Roof and Deck Tarpaulin for Storm Protection

Canvas Heavy Duty tarpaulin

Using tarps for roof and deck protection during storms is a smart choice for several key reasons. Tarpaulins form an effective barrier that can prevent a variety of weather-related damage. Roof and deck tarps are surprisingly affordable given how much money and hassle they can save homeowners from potential repairs.

Why Use Roof and Deck Tarpaulin for Storm Protection?

Tarpaulins block rain, hail, and flying debris from directly striking roofing materials or saturated decks. This protecting these surfaces is crucial to prevent costly water damage inside the home.

Siding Damage

High winds may cause shingles, tiles, or siding to be torn loose without proper securing. Tarpaulin holds these materials in place during severe gusts.

Roof Leaks

Heavy rain or hail can sometimes penetrate existing roofing even if it’s in good shape, causing ceilings or walls inside to get wet. Tarpaulins create a secondary barrier to deflect precipitation.

Flooded Decks

Wood decks not covered by eaves or overhangs are highly susceptible to rain saturation, especially during prolonged downpours. Saturated wood can swell, crack, or rot quickly.

Roof and Deck Tarpaulin Materials

When selecting a tarp material, two important factors to consider are durability and weather resistance. The most common options include:


Though lightweight, polyethylene holds up well to sun, water, and occasional abrasion. Not as puncture-resistant as other options. Best for lower-traffic roof areas.

Reinforced Edges

Edges that are doubled or triple-thickness polyethylene, vinyl, or nylon wear much longer than standard single-ply edges. Reinforced edges better withstand abrasion from fixtures, foot traffic, and environmental elements like sun and wind.

UV Coatings

Plastic tarps like polyethylene and vinyl are susceptible to damage from ultraviolet light over time. Tarps with UV inhibitors integrated into the material will maintain strength and flexibility far longer when exposed to the sun. Look for Heavy Duty Tarpaulin labeled “UV resistant” or “UV protected” for maximum longevity.

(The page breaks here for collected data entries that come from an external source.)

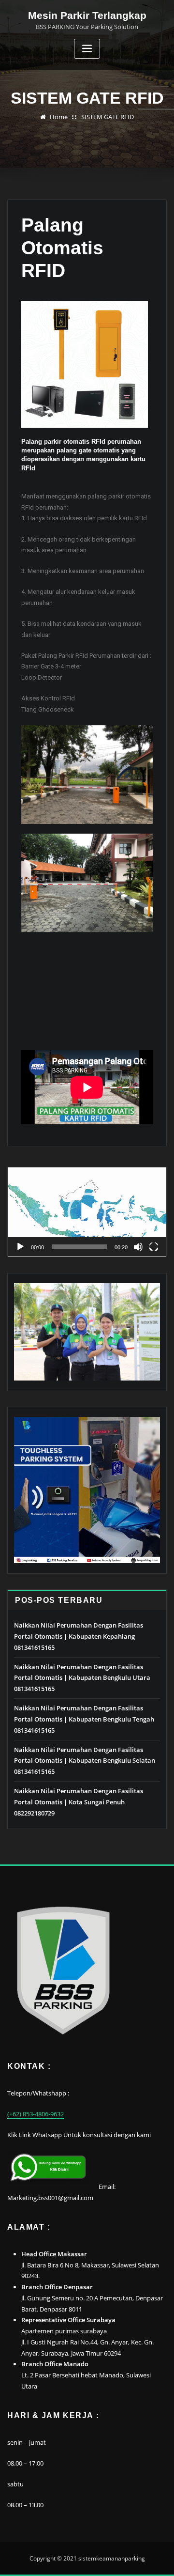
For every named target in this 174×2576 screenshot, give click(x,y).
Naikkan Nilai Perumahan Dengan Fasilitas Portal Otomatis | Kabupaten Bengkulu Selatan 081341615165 (84, 1760)
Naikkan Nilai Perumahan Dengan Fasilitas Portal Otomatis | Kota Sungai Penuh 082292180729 (78, 1801)
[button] (87, 1212)
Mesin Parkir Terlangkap (87, 15)
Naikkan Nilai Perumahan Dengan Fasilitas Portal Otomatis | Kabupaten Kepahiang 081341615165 (78, 1636)
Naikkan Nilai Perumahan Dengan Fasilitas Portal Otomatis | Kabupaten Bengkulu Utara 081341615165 (82, 1677)
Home (59, 116)
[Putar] (20, 1247)
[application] (87, 1212)
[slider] (79, 1246)
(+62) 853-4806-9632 (35, 2114)
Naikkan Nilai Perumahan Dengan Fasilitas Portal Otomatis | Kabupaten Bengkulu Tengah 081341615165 (84, 1719)
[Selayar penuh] (154, 1247)
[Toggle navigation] (87, 49)
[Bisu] (138, 1247)
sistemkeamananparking (111, 2558)
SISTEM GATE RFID (107, 116)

Measuring and Installing Roof and Deck Tarpaulins

Proper measuring ensures the selected tarp size will fully cover the intended area with adequate overlap on all sides. This helps prevent leaks around the edges. To measure:

Prepare Early

Measure well in advance of rain so there’s time to purchase the right size and install it securely. Rushing leads to mistakes.

Measure Twice

Confirm dimensions are correct before cutting or buying a pre-cut tarp to avoid ending up with one that’s too small.

Roof Slope

On sloped roofs, place grommets or rope tie-downs working from the bottom up to prevent slippage.

Anchor Points

Use sturdy wood or metal fixtures like posts or hooks to distribute the tarp weight evenly. Avoid using weak structures like railings or gutters.

Special Shapes

On non-standard surfaces like dormers, posts, or chimneys, cut tarp pieces and seal seams with waterproof tape.

Initial Tension

Pull firmly on ropes during installation to eliminate wrinkles and slack that could cause leaks during rain. Overlapping edges should be tight.

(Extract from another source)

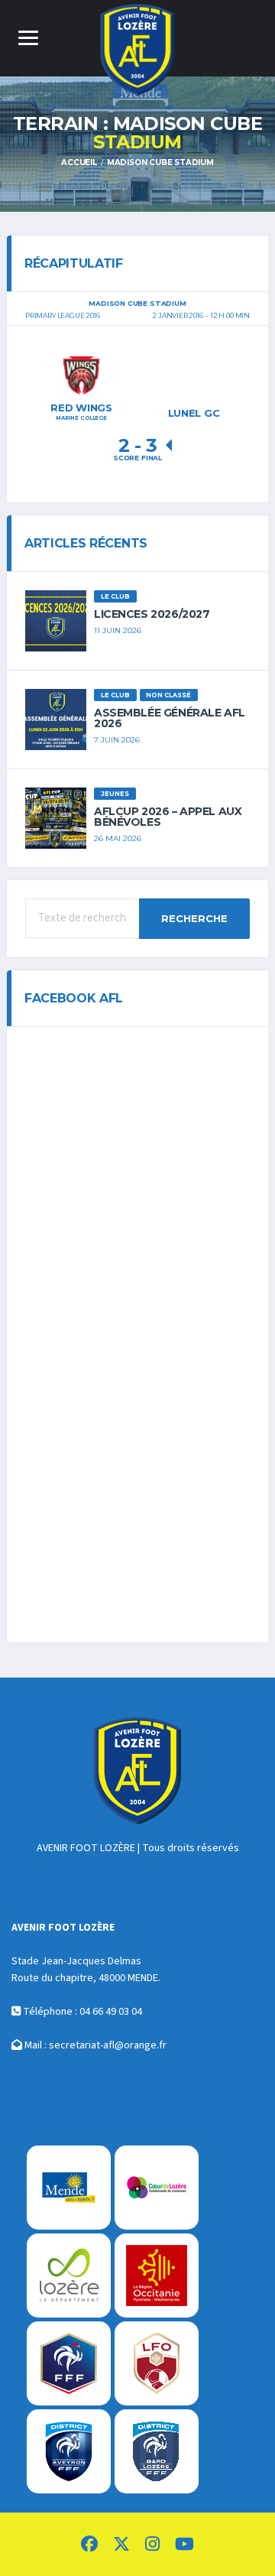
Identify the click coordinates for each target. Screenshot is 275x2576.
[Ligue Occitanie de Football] (157, 2363)
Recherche (194, 918)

Maintaining and Storing Roof and Deck Tarpaulins

With proper care, tarps can remain serviceable for many storm seasons. Basic maintenance includes:

Inspection Schedule

Check tarps twice yearly and before/after storms for issues. Address small problems before they spread.

Rotating Storage

To prolong all tarps’ useful lives, rotate which tarp is stored and which is installed on an annual basis.

Mold & Mildew

To prevent growth, allow tarps to air dry completely after cleaning before folding. Some tarps are treated with antimicrobial additives.

Sun Exposure

Prolonged exposure to direct UV light can degrade plastic tarps over time. Shade storage from the sun when possible.

Animal Proofing

Securely store tarps where rodents and insects cannot access, chew, or make homes in them. This prevents damage.

Weatherproof Bags

For outdoor or uncovered storage, tarps are best kept in sturdy, breathable bags designed to protect from sun, rain, and snow.


Use permanent markers to label each tarp with the installation location, material type, and purchase/cleaning dates for easy identification over the years.